Samsung Ordered to Pay Apple $539 Million for Infringing Patents

This marks the end of a seven-year long court battle.

In what looks to be the conclusion of a seven-year long court battle over patents, Samsung has been ordered to pay Apple $539 million in damages, Bloombergreports. Samsung infringed on three of Apple’s design patents: “covering the rounded corners of its phones, the rim that surrounds the front face, and the grid of icons that users view” as well as “two utility patents, which protect the way something works and is used." 

If you think $539 million doesn't sound right, consider it’s a compromise between the $2.5 billion Apple originally sought in 2011 and the $28 million Samsung argued it should pay.

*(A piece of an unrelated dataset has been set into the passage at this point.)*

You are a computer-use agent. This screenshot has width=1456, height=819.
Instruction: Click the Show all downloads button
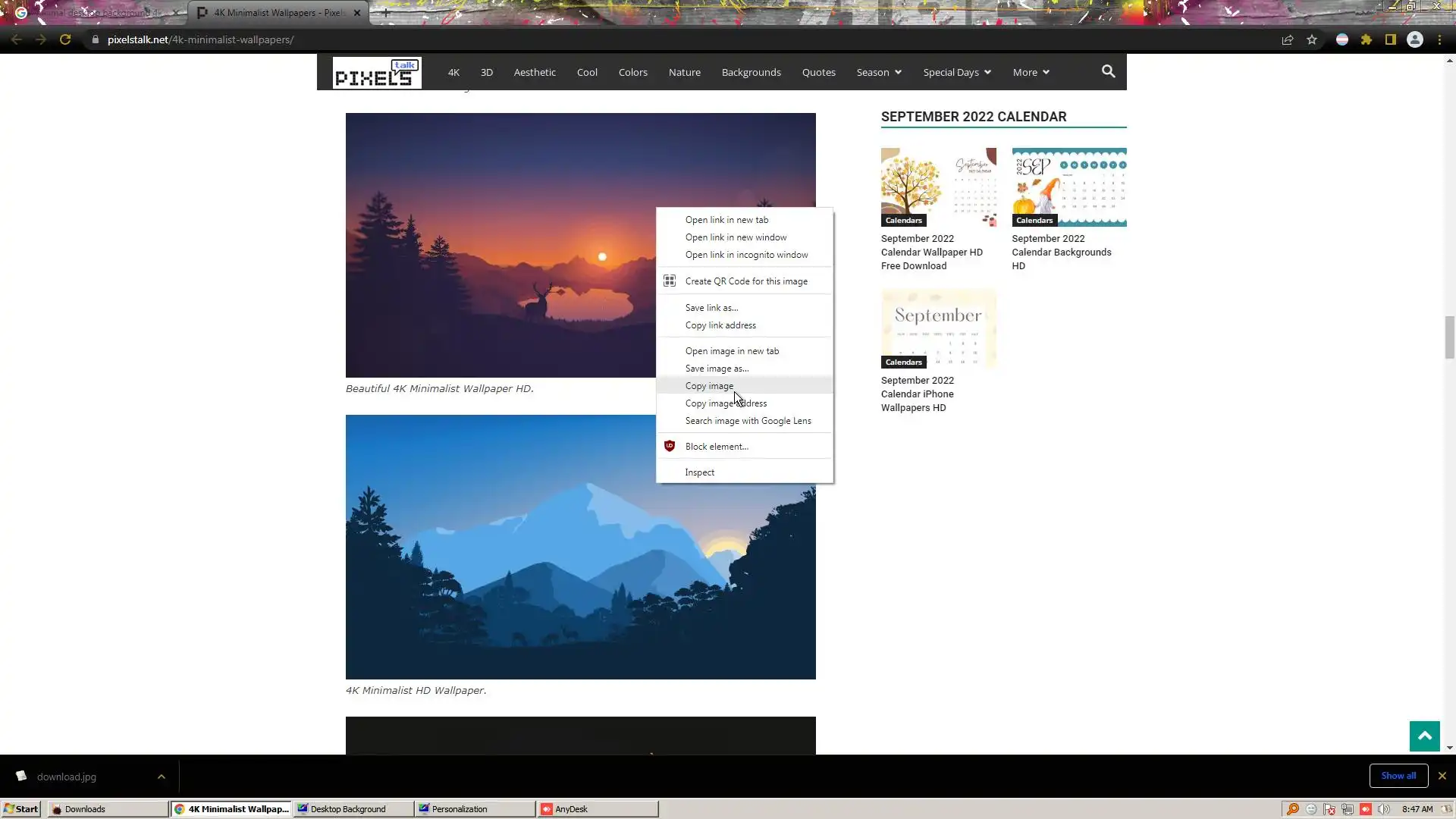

The jurors came to a decision after deliberating on the central question of whether Samsung should pay damages based on sales of its smartphones or just the specific components that were found to infringe Apple’s patents. 

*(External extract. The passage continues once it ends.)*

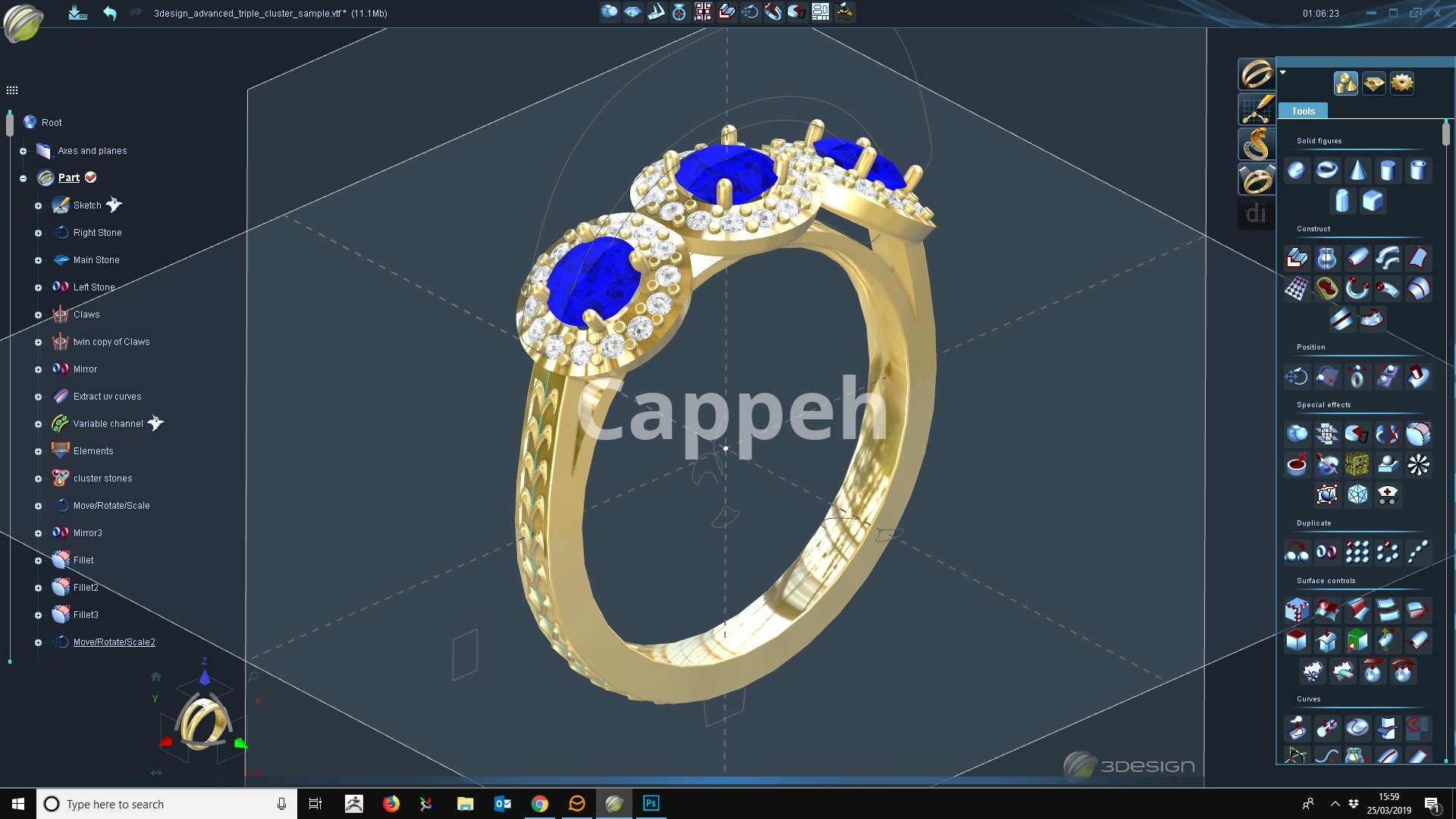Select the cobra ring sidebar module icon

[1257, 144]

“Today’s decision flies in the face of a unanimous Supreme Court ruling in favor of Samsung on the scope of design patent damages,” Samsung said in a statement on their website. “We will consider all options to obtain an outcome that does not hinder creativity and fair competition for all companies and consumers.” 

The Supreme Court decision Samsung is referring to happened in December 2016, in which the court ruled that Samsung would not be liable for penalties for copying some of the iPhone’s design.


In a statement provided toMashable, Apple maintained the case "has always been about more than money."

"We believe deeply in the value of design, and our teams work tirelessly to create innovative products that delight our customers,” the statement said. “Apple ignited the smartphone revolution with iPhone and it is a fact that Samsung blatantly copied our design. It is important that we continue to protect the hard work and innovation of so many people at Apple.”

This verdict is the third-largest U.S. jury award in 2018 so far, according to Bloomberg. It’s also the biggest damages award for a patent case this year.